Paul Gruyer est un écrivain, traducteur, photographe, historien et critique d’art français né en 1868 à Paris. Ces premières photographies sont publiées en 1899 dans la revue Le tour du monde afin d’illustrer son texte Ouessant, Enez Heussa – L’île de l’épouvante. En 1900, il débute un nouveau voyage photographique à travers la Bretagne, accompagné de l’écrivain Gustave Geffroy. Durant trois ans, il photographie les villages et le patrimoine artistique et culturel, qu'il rapporte de manière détaillée dans Le tour du monde. En 1911, il publie Bains de mer de Bretagne, du mont Saint-Michel à Saint-Nazaire, où il réutilise certaines images prises au début des années 1900. En 1914, il s’installe à Perros-Guirec pour soigner sa tuberculose, puis part deux ans plus tard à Marly-le-Roi, dans les Yvelines. Il reste néanmoins très attaché à la Bretagne et à son patrimoine, comme en témoigne la publication de son livre Un mois en Bretagne.

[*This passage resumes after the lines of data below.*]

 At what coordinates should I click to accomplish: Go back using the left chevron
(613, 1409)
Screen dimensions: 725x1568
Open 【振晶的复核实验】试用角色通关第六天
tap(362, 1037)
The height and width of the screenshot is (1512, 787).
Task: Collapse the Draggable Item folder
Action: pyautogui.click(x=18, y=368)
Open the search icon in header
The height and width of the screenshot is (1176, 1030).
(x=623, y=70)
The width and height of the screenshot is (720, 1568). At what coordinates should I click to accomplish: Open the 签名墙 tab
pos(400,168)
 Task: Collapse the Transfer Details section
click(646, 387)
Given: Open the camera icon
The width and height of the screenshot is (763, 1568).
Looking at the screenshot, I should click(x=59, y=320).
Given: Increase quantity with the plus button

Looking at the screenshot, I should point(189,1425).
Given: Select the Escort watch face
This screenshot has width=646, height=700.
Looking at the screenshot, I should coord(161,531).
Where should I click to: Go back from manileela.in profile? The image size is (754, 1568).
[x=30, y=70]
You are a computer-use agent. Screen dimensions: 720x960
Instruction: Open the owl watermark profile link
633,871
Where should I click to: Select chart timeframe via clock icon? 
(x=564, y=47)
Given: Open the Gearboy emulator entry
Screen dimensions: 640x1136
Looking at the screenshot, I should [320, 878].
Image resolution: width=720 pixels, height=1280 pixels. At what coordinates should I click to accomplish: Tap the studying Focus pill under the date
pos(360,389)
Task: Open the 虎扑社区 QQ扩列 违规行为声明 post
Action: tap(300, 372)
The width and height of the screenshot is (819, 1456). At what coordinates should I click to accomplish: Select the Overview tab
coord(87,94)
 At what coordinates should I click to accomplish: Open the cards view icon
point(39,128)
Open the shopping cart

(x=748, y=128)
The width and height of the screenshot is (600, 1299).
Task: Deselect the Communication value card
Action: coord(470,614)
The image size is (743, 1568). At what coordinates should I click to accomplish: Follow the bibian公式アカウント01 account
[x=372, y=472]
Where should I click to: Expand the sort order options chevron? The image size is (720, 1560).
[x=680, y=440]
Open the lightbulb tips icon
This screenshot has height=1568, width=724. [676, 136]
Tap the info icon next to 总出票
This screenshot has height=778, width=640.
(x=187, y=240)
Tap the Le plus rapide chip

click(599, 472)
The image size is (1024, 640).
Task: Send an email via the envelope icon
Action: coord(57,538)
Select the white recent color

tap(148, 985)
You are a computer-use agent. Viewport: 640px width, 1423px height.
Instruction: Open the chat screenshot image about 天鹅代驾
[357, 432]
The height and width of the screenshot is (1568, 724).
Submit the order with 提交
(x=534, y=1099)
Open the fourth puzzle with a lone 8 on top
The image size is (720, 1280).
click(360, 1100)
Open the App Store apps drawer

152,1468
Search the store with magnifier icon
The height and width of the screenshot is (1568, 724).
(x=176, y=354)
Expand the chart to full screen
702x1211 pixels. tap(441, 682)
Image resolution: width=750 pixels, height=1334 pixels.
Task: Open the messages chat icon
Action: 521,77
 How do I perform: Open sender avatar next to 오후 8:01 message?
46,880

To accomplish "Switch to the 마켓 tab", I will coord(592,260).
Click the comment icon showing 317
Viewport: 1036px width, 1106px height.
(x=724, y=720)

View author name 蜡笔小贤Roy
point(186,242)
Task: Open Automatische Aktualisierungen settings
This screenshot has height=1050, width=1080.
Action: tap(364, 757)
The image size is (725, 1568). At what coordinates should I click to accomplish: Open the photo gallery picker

Pionnier de la photographie d’ouvrage et grand vulgarisateur de la culture bretonne, Paul Gruyer s’éteint en 1930.
Nathalie Boulouch
Nathalie Boulouch
Née le 2 avril 1966, Nathalie Boulouch est historienne de l’art contemporain et de la photographie. Elle articule une pratique d’écriture et de commissariat d’exposition en parallèle de son activité de recherche et de pédagogie comme maîtresse de conférences à l’université Rennes 2 et codirectrice du master MAGEMI.
Après avoir soutenu une thèse de doctorat sur la photographie autochrome en France (1903-1931), elle poursuit ses travaux sur l'histoire de la photographie couleur du 19e siècle à aujourd'hui. Elle s’attache en particulier à la question des usages de la photographie couleur et à sa difficile reconnaissance artistique et culturelle. Elle a organisé plusieurs expositions sur ce thème et publié de nombreux textes dont l’ouvrage Le ciel est bleu. Une histoire de la photographie couleur. Actuellement, sa réflexion porte également sur l’histoire des usages de la diapositive comme image photographique projetée.
Gwénola Furic
Gwénola Furic
Gwénola Furic est une restauratrice et conservatrice du patrimoine née à Brest en 1974. Elle commence la pratique de la photographie à l’adolescence puis suit des études aux Beaux-Arts de Nantes. Elle se dirige ensuite vers l’École nationale supérieure de la photographie de Arles avant de s’inscrire à l’Institut national du patrimoine où elle obtient son diplôme de restauratrice en 2002. Elle commence sa carrière en tant que conservatrice au musée Albert Kahn, puis exerce en indépendante pour différentes structures (musées, artothèques, bibliothèques, FRAC…). Elle réalise ainsi des études de collections, mais également des actes de restauration, de la conservation curative et de la formation. Elle travaille pour le musée de Bretagne de façon régulière depuis 2004, principalement sur les collections papier et photo, s’occupant notamment du chantier de conservation des négatifs en nitrate de cellulose.
Gwénola Furic est membre du conseil d’administration de la Fédération française des conservateurs-restaurateurs, de la commission scientifique de restauration de la DRAC Pays de la Loire et du conseil scientifique et d’éthique de la Cinémathèque de Bretagne. Elle est également intervenante au sein du master MAGEMI à Rennes 2 et poursuit des recherches personnelles sur la matérialité de la photographie patrimoniale.